**PROBLEM STATEMENT:**
Each line holding the string "click" is to be copied from the data.

**DATA IN THIS EXERCISE:**
:::
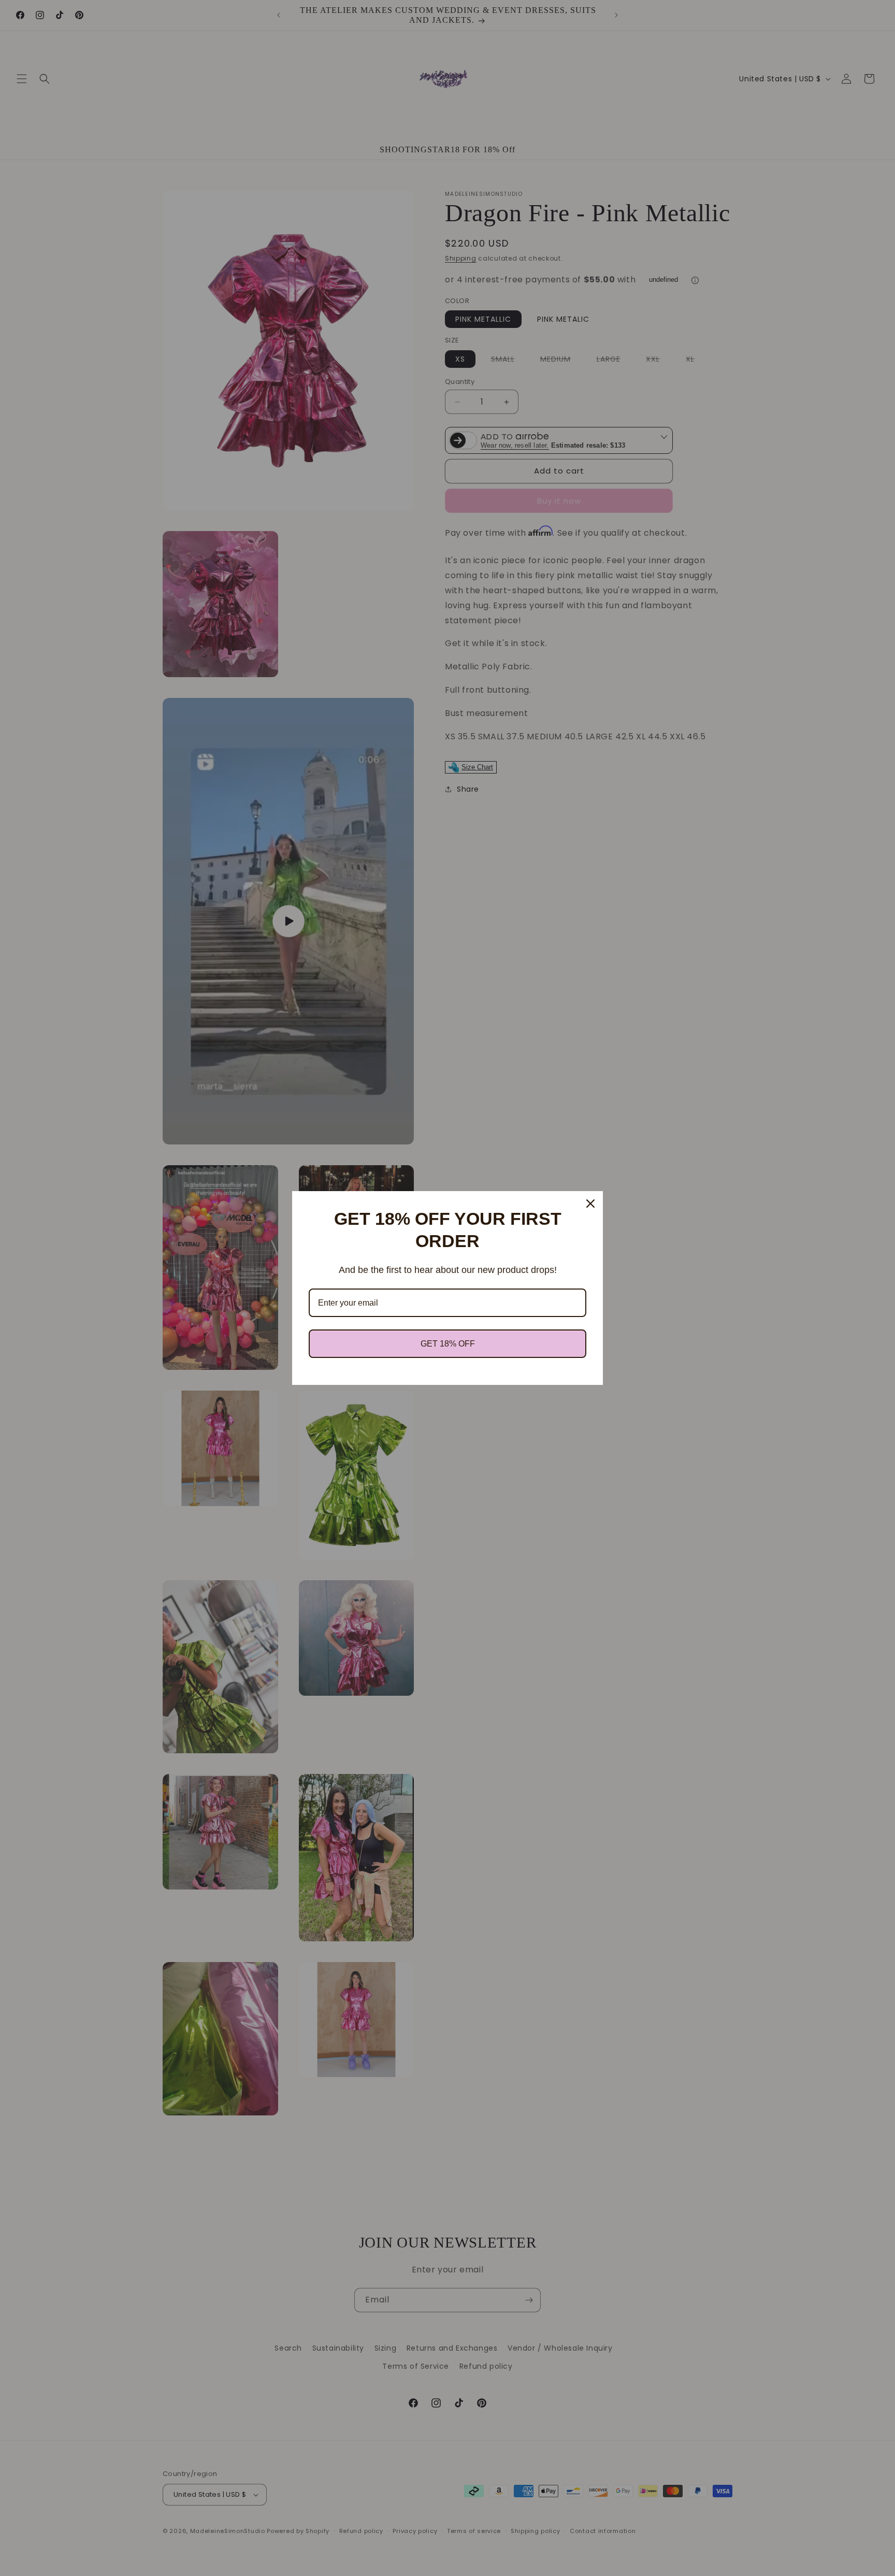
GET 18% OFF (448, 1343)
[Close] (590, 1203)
:::
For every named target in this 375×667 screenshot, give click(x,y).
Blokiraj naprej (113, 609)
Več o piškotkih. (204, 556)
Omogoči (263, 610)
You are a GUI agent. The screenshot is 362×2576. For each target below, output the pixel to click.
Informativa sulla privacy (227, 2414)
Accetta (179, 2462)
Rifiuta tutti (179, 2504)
:::
**ANSWER TO THE EXERCISE:**
For every named target in this 375×667 screenshot, give click(x,y).
You are a GUI agent. The screenshot is 362×2576. For each target below, output the pixel to click.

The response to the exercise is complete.